The task was to extract a rectangular region of size 256×256 pixels situated at the bottom right corner of huge TIFF images and to save it as an independent file. The source images were single-image TIFF files using JPEG compression. Table1 compares the time needed to complete the task with tifffastcrop from our LargeTIFFTools and with several software tools, on increasingly large TIFF files.
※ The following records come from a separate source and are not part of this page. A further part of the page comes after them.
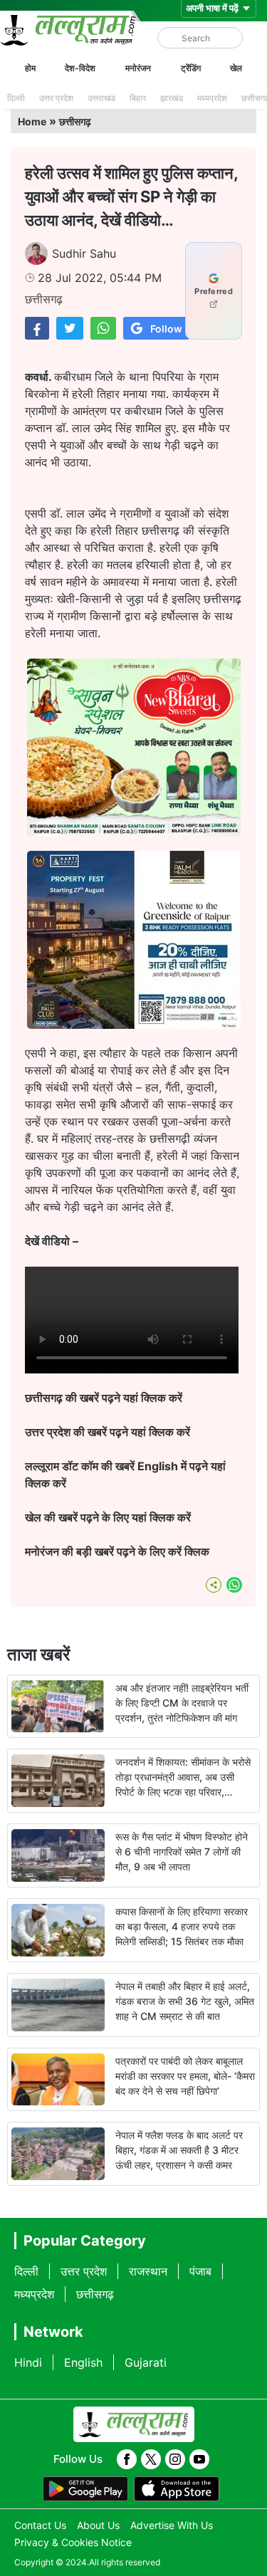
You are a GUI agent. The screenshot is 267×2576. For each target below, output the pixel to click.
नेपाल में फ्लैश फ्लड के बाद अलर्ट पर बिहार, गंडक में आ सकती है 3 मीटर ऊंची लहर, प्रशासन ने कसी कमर (179, 2150)
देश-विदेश (80, 68)
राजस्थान (148, 2271)
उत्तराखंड (101, 98)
Tests were performed on a 2.6 GHz Intel Core i7 Mac Mini computer with 16 GB of RAM and used GraphicsMagick 1.3.17, ImageMagick 6.8.0-7 and the utility tiffcrop from LibTIFF 4.0.3. Noticeably, when treating the largest image, GraphicsMagick needs 50 GiB of free disk space, whereas tifffastcrop doesn’t need it.
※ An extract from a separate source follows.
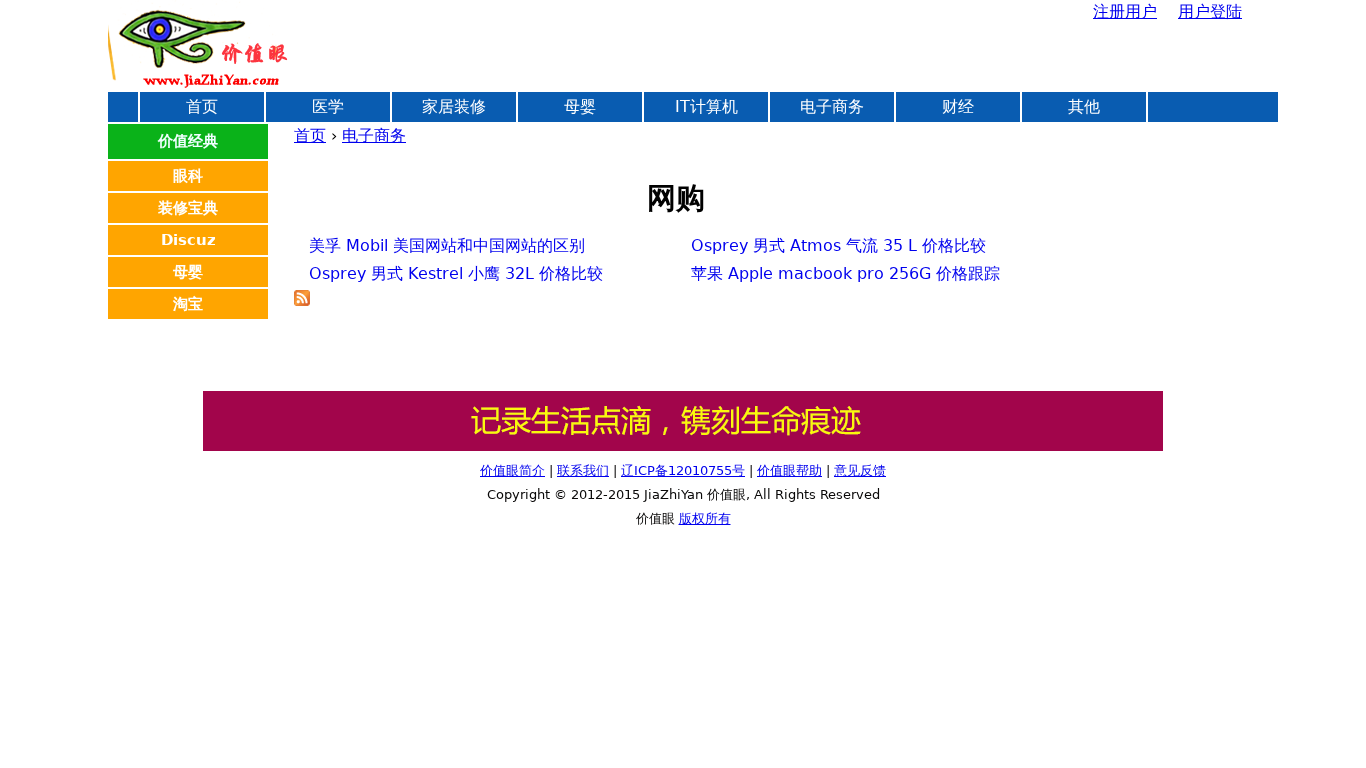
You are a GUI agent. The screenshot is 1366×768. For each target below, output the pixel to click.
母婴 (580, 106)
The NDPITools are being used in several other software projects:

In the framework of a study about invasive low-grade oligodendrogliomas reported elsewhere[8], we had to deal with 303 NDPI files, occupying 122 GiB. On a 3.2 GHz Intel Core i3 IMac computer with 16 GB RAM, we used ndpisplit in a batch work to convert them into standard TIFF files, which took only a few hours. The experimental -s option of ndpisplit was used to remove the blank filling between scanned regions, resulting in an important disk space saving and in smaller TIFF files (one for each scanned region) which where easier to manipulate afterwards. Then, for each sample, Preview.app and ImageJ were used to inspect the resulting images and manually select the regions of clinical interest. The corresponding extracts of the high magnification images were the subject of automated cell counting and other quantitative analyses using ImageJ. In particular, we collected quantitative data about edema or tissue hyperhydration[8]. This quantity needed a specific image analysis procedure which is not offered by standard morphometry software and, unlike cell density estimates, could not be retrieved by sampling a few fields of view in the microscope. Therefore, virtual microscopy and our tools were essential in this study.
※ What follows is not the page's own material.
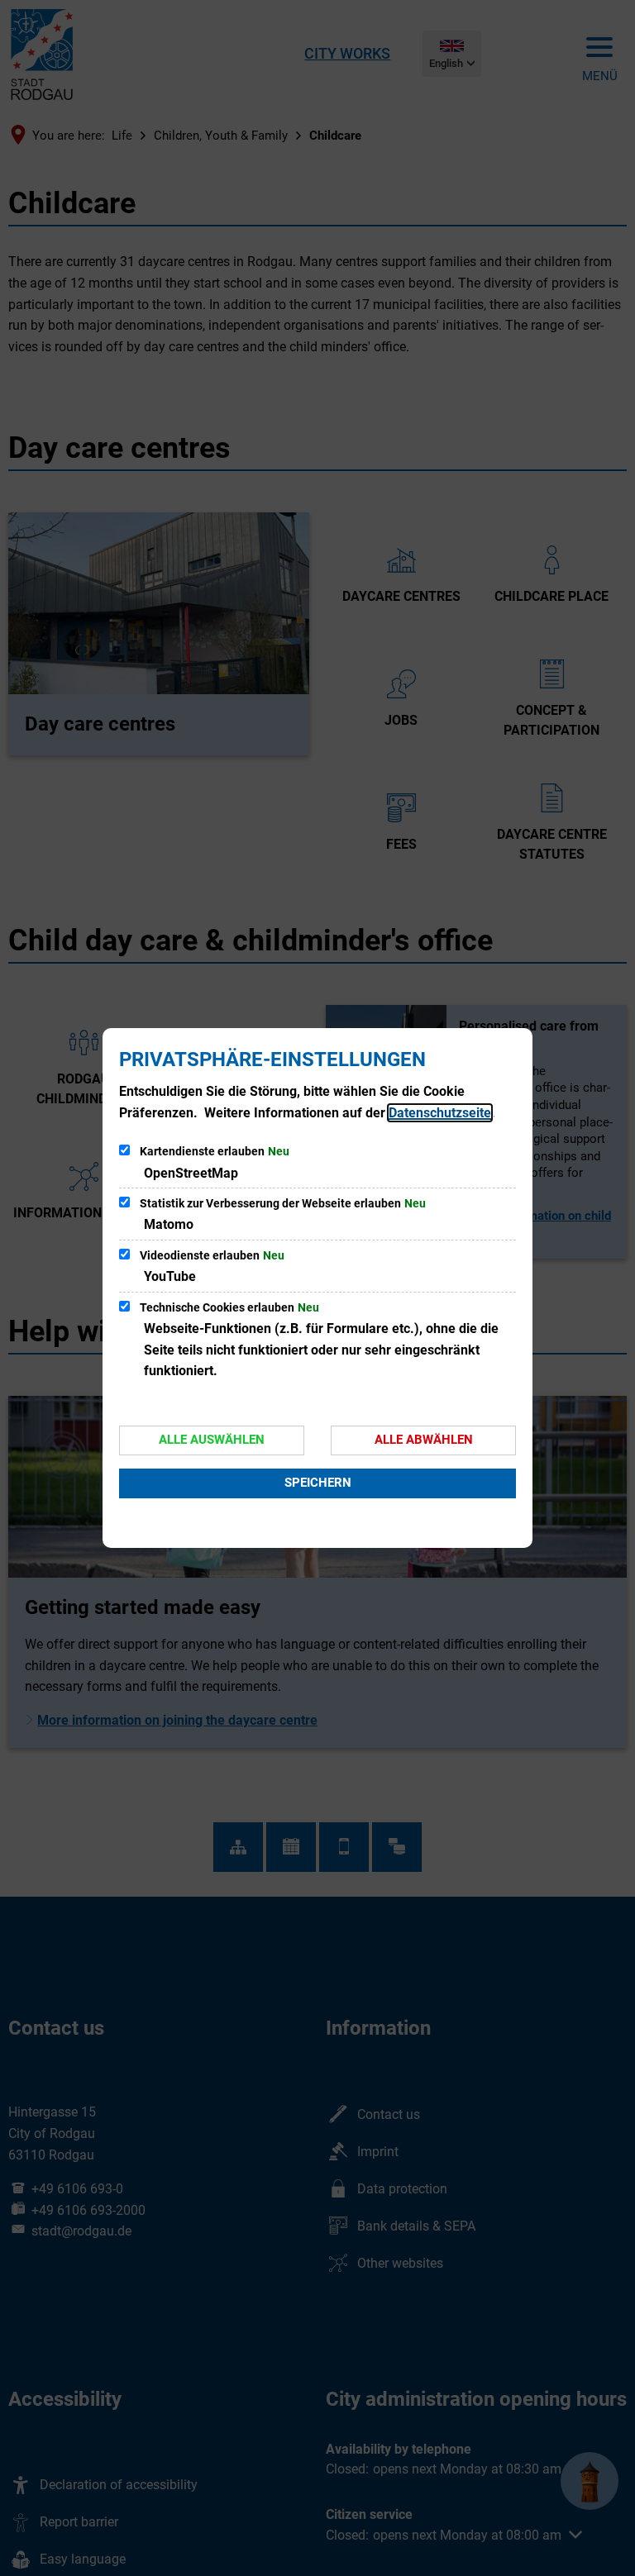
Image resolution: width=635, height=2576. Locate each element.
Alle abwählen (424, 1439)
To demonstrate the possibility to do research on huge images even with a modest computer, we chose a 3-year-old MacBook Pro laptop computer with 2.66 GHz Intel Core 2 Duo and 4 GiB of RAM. We used ImageJ and the NDPITools to perform statistics on the upper piece of tissue on the slide shown in Figure1.

Since the digital slide b.ndpi weighted 2.07 GiB, with a high resolution image of 103168×63232 pixels, it was not possible to do the study in a straightforward way. We opened the file b.ndpi as a preview image with the command Plugins > NDPITools > Preview NDPI... and selected on it the left tissue sample. Then we used the command Plugins > NDPITools > Custom extract to TIFF / Mosaic... and asked for extraction as a mosaic of 16 JPEG files, each one needing less than 1 GiB of RAM to open, and with an overlap of 60 pixels. This was completed within a few minutes. Then we applied an ImageJ macro to each of the 16 pieces to identify the dark cell nuclei (those with high chromatin content), based on thresholding the luminosity values of the pixels, as shown in Figure1. It produced text files with the coordinates and size of each cell nucleus.

Out of the 154240 identified nuclei, 1951 were positioned on the overlapping regions between pieces. Using the overlap feature of our tools enabled to properly detect these nuclei, since they would have been cut by the boundary of the pieces of the mosaic in absence of overlap. We avoided double counting by identifying the pairs of nuclei situated in the overlapping regions and which were separated by a distance smaller than their radius.

As shown in earlier studies[7, 10, 11], these data can be used for research and diagnosis purposes. As an example, Figure5 shows the distribution of the distance of each cell nucleus to its nearest neighbor. Thanks to the very high number of analyzed cell nuclei, this distribution is obtained with an excellent precision.